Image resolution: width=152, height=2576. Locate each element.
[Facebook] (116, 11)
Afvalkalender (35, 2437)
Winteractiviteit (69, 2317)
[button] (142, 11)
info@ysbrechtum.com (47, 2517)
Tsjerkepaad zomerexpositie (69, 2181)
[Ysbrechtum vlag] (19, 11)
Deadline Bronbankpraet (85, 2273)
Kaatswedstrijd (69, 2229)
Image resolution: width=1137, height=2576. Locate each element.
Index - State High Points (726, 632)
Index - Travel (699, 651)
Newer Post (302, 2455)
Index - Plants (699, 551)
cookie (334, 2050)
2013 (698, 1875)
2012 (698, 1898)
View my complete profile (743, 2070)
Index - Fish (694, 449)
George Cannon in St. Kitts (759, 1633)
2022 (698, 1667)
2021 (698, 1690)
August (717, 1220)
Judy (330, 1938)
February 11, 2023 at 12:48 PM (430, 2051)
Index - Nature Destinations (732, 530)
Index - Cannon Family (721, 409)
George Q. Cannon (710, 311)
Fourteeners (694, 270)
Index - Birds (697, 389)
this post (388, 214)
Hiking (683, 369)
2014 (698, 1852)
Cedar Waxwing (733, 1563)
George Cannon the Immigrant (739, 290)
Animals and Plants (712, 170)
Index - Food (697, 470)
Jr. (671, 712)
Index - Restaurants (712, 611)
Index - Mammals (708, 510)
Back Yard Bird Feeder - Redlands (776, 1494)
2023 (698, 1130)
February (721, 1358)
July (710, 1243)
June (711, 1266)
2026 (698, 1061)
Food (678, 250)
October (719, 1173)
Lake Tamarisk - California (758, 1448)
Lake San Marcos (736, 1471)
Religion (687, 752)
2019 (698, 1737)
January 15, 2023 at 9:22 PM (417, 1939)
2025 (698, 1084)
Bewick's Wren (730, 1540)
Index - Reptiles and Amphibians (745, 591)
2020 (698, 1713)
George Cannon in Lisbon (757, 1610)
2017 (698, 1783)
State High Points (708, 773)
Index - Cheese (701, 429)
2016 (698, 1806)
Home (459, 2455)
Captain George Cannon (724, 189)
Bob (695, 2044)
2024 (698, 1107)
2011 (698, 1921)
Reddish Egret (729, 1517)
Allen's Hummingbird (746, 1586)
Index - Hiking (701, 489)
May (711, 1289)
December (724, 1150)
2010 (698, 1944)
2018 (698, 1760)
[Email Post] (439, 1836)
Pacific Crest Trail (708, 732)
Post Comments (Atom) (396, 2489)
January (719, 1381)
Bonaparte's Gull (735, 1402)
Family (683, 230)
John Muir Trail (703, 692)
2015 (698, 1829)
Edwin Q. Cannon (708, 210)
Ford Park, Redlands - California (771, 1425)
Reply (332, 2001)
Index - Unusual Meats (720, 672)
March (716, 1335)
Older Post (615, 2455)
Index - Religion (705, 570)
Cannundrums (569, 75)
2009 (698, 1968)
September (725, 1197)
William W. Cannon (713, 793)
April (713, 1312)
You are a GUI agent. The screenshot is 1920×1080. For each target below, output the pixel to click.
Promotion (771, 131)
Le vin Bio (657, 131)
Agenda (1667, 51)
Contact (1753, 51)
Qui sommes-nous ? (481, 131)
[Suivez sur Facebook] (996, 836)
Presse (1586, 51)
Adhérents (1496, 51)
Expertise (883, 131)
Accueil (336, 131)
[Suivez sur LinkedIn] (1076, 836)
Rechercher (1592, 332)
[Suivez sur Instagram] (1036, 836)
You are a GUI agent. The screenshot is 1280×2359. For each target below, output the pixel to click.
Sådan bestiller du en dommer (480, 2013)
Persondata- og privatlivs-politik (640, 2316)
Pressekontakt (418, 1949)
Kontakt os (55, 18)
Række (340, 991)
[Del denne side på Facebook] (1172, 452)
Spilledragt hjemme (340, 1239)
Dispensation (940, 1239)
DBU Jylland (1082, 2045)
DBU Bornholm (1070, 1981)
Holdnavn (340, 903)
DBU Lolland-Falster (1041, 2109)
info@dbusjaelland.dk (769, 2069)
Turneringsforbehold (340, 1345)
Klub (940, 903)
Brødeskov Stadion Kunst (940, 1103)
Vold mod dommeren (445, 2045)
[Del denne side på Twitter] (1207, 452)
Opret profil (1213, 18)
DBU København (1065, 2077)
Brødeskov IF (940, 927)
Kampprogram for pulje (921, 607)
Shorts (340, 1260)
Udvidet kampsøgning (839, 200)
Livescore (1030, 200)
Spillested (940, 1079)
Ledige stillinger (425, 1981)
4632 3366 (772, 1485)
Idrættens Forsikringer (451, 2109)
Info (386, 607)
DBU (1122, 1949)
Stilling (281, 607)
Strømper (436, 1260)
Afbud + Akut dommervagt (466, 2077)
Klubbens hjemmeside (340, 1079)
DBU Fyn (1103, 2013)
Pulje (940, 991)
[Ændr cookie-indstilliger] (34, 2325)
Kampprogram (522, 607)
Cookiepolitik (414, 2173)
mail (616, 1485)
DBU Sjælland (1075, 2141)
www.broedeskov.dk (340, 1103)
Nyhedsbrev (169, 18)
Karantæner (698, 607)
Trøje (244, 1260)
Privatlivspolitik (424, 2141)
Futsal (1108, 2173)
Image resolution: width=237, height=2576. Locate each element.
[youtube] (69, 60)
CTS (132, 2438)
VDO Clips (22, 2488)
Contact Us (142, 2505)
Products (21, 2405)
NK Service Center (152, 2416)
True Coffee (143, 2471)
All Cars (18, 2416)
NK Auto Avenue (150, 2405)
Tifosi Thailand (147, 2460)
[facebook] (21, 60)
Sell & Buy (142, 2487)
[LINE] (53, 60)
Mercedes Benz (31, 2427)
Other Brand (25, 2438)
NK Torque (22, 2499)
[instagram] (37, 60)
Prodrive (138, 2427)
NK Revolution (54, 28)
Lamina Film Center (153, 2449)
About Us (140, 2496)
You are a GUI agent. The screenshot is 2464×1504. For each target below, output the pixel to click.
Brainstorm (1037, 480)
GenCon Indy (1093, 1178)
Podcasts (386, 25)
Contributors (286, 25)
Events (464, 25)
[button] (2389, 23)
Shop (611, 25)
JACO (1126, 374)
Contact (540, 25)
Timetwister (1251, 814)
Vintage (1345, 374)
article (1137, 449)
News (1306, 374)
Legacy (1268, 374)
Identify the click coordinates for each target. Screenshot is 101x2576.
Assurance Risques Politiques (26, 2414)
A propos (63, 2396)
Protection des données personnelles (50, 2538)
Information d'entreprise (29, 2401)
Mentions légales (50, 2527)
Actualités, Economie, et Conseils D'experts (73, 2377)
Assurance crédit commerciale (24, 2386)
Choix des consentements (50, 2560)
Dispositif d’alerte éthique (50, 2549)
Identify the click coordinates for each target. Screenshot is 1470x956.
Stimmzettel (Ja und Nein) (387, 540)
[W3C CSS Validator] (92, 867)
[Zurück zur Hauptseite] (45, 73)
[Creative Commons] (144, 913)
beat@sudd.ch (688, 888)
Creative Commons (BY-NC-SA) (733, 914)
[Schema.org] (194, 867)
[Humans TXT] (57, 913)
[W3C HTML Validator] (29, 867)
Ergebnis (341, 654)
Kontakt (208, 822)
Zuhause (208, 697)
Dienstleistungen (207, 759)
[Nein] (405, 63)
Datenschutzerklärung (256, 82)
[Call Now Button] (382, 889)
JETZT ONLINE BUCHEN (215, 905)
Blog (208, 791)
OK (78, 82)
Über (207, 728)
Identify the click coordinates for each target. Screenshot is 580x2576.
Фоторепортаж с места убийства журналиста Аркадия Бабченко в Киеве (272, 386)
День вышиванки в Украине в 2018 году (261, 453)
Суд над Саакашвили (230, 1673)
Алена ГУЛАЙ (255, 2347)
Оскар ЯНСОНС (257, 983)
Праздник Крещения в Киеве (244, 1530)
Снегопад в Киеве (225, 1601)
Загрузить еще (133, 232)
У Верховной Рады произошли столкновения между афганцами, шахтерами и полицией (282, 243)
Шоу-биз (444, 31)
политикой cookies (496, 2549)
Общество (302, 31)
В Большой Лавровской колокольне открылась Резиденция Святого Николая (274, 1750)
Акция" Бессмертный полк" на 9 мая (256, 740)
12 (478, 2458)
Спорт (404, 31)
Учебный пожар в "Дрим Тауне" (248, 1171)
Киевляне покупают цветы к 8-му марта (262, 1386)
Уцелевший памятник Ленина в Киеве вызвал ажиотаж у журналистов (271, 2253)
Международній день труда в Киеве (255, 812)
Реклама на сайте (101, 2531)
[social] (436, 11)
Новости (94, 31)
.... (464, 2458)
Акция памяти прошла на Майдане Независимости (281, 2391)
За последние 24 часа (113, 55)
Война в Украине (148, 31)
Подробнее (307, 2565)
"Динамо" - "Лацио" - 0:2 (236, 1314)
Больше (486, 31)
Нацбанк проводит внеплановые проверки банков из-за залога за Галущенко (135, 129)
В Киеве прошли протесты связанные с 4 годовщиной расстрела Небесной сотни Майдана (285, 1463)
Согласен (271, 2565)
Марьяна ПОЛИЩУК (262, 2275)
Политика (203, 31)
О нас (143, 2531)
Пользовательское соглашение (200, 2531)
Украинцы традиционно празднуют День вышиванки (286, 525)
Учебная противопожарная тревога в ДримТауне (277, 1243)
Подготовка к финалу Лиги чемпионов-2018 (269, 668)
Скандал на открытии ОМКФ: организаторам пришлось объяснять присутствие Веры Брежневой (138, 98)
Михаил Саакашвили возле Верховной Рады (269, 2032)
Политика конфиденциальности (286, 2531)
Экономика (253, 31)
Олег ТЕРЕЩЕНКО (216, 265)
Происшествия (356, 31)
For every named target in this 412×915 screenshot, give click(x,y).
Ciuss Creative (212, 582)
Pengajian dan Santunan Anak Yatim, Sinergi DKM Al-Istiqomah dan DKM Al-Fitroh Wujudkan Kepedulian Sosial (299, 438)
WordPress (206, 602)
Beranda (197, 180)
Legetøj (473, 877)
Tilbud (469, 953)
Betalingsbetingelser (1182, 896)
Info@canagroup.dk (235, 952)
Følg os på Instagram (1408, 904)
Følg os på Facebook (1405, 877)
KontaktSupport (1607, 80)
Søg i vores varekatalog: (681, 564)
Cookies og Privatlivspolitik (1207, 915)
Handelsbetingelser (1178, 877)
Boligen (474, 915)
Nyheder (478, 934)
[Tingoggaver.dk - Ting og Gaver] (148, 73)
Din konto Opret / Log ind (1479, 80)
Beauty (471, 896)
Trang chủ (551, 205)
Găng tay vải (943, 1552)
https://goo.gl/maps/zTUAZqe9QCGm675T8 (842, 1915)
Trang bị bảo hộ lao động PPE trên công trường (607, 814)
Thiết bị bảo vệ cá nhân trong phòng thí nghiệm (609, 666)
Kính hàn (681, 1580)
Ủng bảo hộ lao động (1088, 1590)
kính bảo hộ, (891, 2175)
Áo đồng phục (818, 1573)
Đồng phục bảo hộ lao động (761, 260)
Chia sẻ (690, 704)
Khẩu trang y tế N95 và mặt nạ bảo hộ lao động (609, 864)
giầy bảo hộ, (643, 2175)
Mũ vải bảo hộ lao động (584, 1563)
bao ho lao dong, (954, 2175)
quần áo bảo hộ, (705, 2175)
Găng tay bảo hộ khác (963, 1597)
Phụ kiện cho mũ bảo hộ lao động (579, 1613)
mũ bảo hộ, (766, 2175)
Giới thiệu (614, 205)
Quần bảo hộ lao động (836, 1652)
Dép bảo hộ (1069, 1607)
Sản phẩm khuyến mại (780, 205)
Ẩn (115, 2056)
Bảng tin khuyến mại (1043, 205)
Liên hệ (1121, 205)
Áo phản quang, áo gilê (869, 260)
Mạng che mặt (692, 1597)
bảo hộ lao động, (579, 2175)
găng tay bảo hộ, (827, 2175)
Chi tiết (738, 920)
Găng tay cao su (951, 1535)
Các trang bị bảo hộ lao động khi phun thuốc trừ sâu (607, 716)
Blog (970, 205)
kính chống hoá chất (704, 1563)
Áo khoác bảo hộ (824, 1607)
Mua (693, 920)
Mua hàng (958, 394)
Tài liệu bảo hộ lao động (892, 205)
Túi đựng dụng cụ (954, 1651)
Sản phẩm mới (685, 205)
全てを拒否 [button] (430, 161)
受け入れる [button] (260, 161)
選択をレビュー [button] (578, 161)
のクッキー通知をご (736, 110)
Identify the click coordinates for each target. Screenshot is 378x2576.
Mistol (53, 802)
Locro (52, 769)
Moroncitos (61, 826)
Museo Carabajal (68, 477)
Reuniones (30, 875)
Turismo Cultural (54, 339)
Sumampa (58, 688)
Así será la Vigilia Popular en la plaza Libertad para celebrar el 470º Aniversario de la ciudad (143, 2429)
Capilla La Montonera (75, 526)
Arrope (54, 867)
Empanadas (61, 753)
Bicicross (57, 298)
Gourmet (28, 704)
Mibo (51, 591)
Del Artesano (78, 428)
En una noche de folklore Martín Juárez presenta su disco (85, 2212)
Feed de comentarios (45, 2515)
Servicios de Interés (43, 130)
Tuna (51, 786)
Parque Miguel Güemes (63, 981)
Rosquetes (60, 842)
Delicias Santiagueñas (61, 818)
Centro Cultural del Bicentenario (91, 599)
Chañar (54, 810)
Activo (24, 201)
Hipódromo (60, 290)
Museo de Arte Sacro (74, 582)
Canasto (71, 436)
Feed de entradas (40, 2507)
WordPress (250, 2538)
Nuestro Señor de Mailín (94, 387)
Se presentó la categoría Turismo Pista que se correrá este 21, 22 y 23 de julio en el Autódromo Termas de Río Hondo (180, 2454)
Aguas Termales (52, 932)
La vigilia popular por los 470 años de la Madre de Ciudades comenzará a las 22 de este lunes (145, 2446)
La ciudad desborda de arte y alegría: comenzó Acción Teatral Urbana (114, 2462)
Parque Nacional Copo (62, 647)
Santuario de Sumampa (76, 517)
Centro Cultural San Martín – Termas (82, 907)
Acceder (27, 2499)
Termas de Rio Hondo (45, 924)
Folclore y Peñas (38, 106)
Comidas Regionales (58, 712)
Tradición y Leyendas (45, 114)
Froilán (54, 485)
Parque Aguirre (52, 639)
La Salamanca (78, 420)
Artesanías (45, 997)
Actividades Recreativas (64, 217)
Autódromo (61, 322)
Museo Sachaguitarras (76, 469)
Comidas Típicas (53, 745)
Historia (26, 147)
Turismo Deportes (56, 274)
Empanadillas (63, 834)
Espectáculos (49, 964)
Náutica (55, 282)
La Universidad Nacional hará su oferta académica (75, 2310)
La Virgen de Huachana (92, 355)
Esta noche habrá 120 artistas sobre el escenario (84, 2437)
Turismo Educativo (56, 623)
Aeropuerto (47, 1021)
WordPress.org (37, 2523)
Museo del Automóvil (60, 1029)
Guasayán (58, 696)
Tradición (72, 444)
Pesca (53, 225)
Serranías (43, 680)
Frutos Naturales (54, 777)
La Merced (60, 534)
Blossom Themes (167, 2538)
========================
▸ Task: The answer must consist of every line from the entries that holds the string "Privatlivspolitik".

▸ Result for this exercise:
Privatlivspolitik (424, 2141)
Cookies og Privatlivspolitik (1207, 915)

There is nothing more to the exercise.